Am Vorabend waren bei einem Angriff israelischer Kampfflugzeuge auf ein Wohnhaus im Flüchtlingslager Nuseirat im Zentrum Gazas mindestens 14 palästinensische Zivilisten getötet und weitere verletzt worden. Bei den meisten Opfern soll es sich WAFA zufolge um Kinder und Frauen handeln. Erst in der vergangenen Woche war auf der Website +972 eine Recherche veröffentlicht worden, nach der Israels Armee ihre Ziele mit Hilfe eines Computerprogramms namens »Lavender« auswählt und bei der Liquidierung mutmaßlicher Hamas-Kämpfer auf sogenannte Kollateralschäden, das heißt zivile Tote im Umfeld, keine Rücksicht nimmt. Das Massaker wirkt wie eine Bestätigung dieser Analyse.
Die Verhandlungen zwischen Israel und Hamas in Kairo scheinen festgefahren. Wie Al-Majadin am Dienstag abend mitteilte, gehe die palästinensische Organisation nach wie vor davon aus, dass Israel zu einem dauerhaften Waffenstillstand nicht bereit und lediglich an einem Gefangenenaustausch interessiert sei. Auch über die Zahl der freizulassenden Geiseln gebe es Unstimmigkeiten. Andererseits brachte US-Präsident Joseph Biden in einem am Dienstag veröffentlichten Interview mit dem Sender Univision eine Beendigung des Krieges ohne die Vorbedingung einer Freilassung aller israelischen Geiseln ins Spiel. Diese Möglichkeit wurde allerdings vom Weißen Haus sogleich dementiert.

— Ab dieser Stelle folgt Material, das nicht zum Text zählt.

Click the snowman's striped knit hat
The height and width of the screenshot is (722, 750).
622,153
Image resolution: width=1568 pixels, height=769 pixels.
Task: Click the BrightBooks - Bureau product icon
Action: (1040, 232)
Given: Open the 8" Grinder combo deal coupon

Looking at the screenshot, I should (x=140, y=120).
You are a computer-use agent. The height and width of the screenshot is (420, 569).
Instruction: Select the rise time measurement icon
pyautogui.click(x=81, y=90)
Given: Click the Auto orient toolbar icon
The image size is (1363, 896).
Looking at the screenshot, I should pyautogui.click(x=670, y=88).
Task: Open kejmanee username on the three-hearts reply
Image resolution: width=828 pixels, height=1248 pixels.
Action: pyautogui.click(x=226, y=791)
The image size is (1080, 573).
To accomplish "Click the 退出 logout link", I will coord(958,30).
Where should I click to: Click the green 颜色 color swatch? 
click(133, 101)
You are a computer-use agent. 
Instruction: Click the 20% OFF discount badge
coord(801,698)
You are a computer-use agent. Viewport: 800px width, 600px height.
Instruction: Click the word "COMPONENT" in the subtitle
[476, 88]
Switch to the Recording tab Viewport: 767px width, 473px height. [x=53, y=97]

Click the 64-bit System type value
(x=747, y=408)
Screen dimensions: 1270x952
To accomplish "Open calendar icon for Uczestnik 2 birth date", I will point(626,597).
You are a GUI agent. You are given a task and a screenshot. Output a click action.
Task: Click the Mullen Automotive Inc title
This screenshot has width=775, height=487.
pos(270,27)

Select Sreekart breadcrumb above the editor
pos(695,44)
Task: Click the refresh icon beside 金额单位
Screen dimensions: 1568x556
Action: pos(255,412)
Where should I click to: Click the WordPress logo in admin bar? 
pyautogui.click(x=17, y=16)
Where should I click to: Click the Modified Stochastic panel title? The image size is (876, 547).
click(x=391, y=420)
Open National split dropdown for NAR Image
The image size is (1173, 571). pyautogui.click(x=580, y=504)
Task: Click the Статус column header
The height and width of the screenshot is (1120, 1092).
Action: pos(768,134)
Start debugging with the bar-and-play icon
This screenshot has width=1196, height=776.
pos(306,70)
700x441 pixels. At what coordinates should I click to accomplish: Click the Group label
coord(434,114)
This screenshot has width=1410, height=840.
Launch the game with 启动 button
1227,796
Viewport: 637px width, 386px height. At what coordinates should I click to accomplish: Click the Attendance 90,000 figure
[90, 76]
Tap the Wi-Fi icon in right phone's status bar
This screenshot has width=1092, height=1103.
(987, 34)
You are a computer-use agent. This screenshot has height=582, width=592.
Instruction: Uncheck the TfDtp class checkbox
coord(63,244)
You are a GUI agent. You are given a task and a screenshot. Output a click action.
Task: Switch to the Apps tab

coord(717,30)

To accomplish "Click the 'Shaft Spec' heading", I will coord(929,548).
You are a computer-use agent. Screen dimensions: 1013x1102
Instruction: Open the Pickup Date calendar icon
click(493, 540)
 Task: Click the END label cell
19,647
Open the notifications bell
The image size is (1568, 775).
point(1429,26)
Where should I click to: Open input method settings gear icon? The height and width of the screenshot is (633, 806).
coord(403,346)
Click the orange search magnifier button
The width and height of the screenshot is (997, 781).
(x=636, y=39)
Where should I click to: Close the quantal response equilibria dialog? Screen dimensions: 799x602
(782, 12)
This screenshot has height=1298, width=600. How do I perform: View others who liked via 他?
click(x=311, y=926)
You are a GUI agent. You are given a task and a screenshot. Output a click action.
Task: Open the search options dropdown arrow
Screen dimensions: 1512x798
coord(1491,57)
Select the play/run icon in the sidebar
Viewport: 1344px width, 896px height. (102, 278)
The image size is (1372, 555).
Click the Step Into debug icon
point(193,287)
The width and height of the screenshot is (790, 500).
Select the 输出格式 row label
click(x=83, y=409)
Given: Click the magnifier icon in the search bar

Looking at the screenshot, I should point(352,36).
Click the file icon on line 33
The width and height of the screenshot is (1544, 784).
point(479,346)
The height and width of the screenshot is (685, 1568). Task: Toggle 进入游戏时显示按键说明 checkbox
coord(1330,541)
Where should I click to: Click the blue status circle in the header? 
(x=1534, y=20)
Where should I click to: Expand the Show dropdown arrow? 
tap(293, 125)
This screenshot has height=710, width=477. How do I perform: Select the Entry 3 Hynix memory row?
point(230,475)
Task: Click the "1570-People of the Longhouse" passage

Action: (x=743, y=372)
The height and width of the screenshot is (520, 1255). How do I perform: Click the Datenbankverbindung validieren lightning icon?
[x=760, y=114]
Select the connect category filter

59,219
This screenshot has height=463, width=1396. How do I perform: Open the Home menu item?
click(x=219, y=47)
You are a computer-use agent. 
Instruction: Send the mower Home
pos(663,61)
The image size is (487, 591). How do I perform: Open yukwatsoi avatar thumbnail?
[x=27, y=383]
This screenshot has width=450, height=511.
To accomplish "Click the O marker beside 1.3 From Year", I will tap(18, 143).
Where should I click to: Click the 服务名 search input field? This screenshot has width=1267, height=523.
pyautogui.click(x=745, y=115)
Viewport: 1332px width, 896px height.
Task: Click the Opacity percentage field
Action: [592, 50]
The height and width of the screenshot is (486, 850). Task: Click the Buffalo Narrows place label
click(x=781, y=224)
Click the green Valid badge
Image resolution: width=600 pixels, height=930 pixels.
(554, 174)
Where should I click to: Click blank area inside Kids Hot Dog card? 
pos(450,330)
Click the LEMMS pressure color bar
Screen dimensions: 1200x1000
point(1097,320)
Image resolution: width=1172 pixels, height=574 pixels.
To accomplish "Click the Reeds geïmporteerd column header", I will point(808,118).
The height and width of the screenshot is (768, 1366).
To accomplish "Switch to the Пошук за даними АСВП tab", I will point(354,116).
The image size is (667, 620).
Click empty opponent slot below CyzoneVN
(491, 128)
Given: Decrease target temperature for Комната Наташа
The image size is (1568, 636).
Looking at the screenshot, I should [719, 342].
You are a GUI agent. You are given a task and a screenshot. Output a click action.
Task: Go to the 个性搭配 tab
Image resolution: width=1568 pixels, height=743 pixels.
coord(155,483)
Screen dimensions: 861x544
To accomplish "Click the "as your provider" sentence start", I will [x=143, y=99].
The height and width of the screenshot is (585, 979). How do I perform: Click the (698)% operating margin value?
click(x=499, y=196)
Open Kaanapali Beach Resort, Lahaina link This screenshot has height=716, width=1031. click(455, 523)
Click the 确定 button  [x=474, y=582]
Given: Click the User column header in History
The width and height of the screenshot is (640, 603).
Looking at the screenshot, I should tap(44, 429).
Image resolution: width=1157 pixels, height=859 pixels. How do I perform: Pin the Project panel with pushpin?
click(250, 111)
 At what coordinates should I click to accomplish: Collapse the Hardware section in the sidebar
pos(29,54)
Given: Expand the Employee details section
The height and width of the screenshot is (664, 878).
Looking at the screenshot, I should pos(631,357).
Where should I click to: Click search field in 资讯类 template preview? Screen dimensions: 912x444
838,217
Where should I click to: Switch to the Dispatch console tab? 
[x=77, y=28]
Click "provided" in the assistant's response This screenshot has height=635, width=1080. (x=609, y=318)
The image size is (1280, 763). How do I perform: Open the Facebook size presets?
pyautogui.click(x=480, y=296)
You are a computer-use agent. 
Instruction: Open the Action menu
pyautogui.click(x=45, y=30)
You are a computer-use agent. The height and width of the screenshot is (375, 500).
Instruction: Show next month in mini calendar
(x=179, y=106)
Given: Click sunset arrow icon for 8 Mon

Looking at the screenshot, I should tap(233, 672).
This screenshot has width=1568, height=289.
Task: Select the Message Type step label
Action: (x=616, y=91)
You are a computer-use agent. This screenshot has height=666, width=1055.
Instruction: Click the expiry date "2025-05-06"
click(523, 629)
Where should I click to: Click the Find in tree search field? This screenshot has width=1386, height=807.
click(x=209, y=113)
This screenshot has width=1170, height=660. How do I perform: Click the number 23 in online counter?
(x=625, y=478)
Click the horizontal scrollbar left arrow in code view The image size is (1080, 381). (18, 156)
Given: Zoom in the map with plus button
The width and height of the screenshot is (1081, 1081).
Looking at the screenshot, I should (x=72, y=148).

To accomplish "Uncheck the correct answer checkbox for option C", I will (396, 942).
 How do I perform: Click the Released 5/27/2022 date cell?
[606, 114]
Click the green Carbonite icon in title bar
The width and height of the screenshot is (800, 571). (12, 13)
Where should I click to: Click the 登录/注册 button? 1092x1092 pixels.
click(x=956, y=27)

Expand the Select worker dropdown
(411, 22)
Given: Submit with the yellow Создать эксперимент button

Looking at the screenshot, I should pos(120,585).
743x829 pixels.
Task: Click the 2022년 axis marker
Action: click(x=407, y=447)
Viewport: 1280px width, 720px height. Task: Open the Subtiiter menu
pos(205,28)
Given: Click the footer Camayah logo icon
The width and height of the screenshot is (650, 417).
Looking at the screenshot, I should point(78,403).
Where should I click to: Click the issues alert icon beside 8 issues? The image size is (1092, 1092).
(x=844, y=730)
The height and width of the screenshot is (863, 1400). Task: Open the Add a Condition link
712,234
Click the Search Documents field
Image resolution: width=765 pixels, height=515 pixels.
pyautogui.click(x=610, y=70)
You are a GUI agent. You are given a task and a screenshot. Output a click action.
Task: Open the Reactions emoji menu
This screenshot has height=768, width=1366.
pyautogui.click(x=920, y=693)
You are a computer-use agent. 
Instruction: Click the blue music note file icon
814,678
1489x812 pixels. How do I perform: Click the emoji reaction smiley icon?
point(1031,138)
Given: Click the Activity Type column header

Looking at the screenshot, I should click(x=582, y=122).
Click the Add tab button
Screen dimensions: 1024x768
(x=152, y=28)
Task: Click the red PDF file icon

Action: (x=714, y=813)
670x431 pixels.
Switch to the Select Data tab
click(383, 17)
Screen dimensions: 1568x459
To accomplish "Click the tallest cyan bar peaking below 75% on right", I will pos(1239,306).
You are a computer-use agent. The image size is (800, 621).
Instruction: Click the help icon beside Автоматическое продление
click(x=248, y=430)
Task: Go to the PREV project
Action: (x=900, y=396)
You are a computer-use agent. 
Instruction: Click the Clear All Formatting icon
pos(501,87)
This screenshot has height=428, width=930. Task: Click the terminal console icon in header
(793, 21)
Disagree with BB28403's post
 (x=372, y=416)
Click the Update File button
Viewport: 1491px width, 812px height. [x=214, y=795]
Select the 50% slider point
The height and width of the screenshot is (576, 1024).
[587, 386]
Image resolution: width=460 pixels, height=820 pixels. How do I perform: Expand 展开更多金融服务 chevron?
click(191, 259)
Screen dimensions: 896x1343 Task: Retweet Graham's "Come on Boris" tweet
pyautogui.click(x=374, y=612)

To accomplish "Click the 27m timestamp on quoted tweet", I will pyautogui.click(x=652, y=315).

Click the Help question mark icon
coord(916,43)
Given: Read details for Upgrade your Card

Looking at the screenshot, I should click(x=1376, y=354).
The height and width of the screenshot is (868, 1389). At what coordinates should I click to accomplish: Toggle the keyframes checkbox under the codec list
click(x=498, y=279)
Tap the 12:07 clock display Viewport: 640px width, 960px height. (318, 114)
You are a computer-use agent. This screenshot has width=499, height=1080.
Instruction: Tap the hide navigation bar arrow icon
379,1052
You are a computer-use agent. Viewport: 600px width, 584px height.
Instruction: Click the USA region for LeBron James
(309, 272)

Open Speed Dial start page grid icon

Irans oberster Staatschef Ali Khamenei bekräftigte am Mittwoch anlässlich des Zuckerfests in Teheran, dass sein Land wegen des wohl von Israel durchgeführten Angriffs auf die iranische Botschaft in Damaskus Vergeltung üben werde. Hinsichtlich der angekündigten Bodenoffensive auf die Stadt Rafah im Süden Gazas soll Israels Verteidigungsminister Joaw Gallant einem Axios-Bericht vom Dienstag zufolge frühere Aussagen von Premierminister Benjamin Netanjahu korrigiert und verneint haben, dass ein Termin dafür bereits feststehe. Irlands Regierung stellte sich am Dienstag abend an die Seite der bedrängten Menschen in Gaza und im Westjordanland, indem sie die baldige Anerkennung eines Staates Palästina in Aussicht stellte. Auch Spaniens Premierminister Pedro Sánchez gab eine entsprechende Erklärung ab.